▶ **Extracted records**:
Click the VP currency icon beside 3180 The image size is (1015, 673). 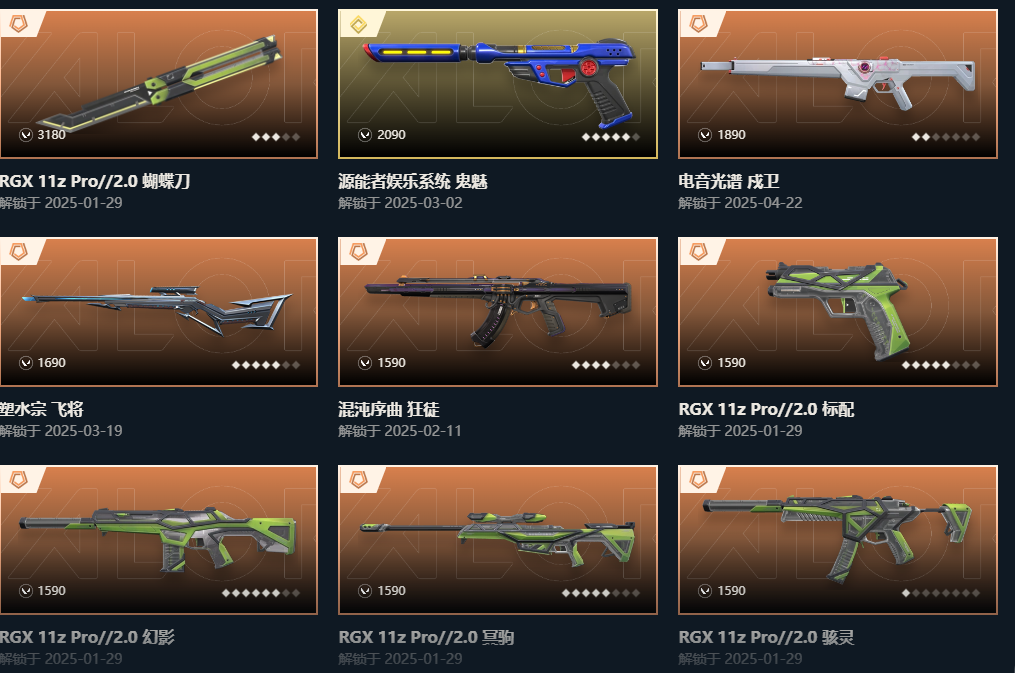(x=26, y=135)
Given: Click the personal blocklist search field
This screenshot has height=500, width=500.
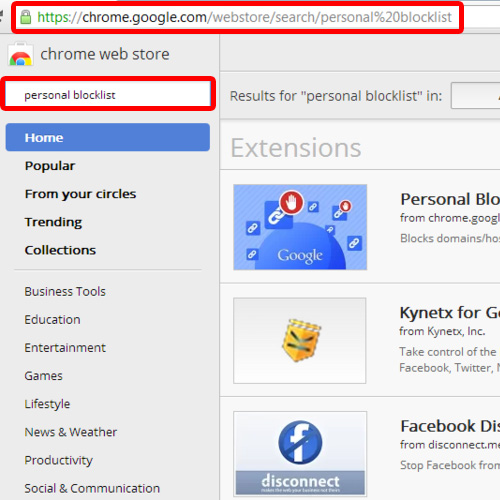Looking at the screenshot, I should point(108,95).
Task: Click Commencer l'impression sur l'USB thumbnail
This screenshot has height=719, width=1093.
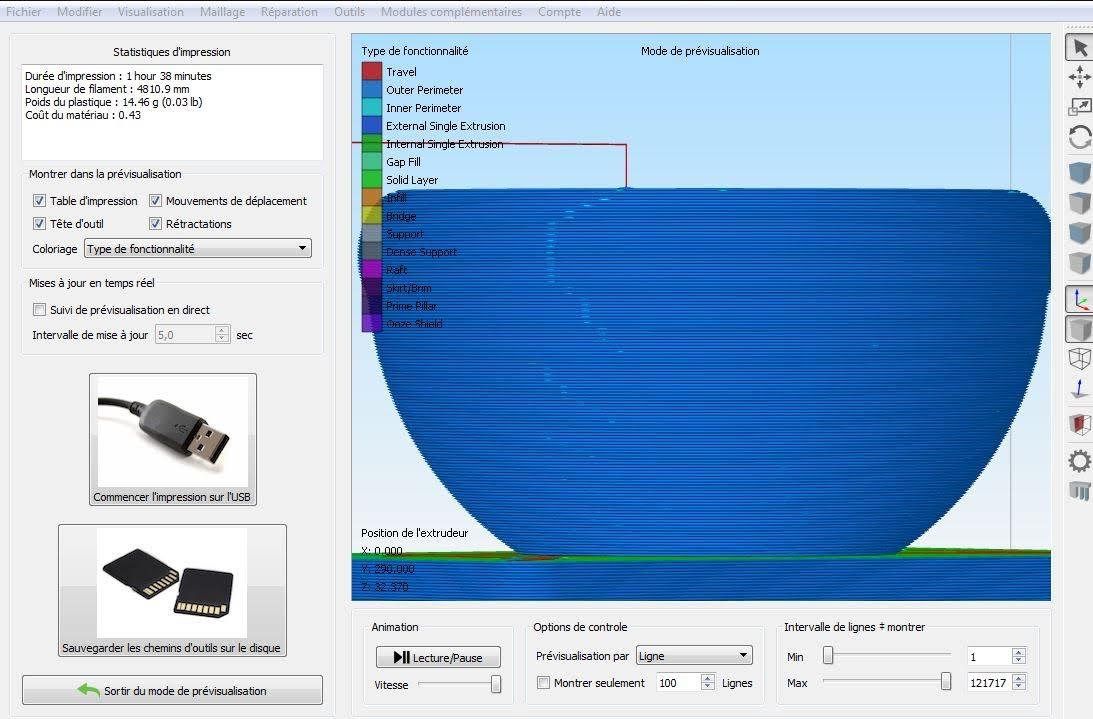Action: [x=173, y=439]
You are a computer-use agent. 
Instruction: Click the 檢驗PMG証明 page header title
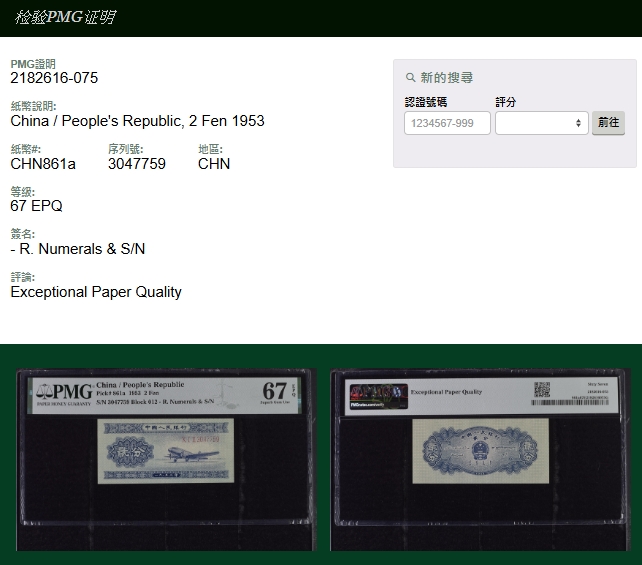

▶ **ASSIGNMENT**:
The required output is every line from the one containing "You are a computer-use agent." through the last line of the records, inclusive, reproduced exactly and without pictures.

▶ **ANSWER TO THE EXERCISE**:
You are a computer-use agent. 
Instruction: Click the 檢驗PMG証明 page header title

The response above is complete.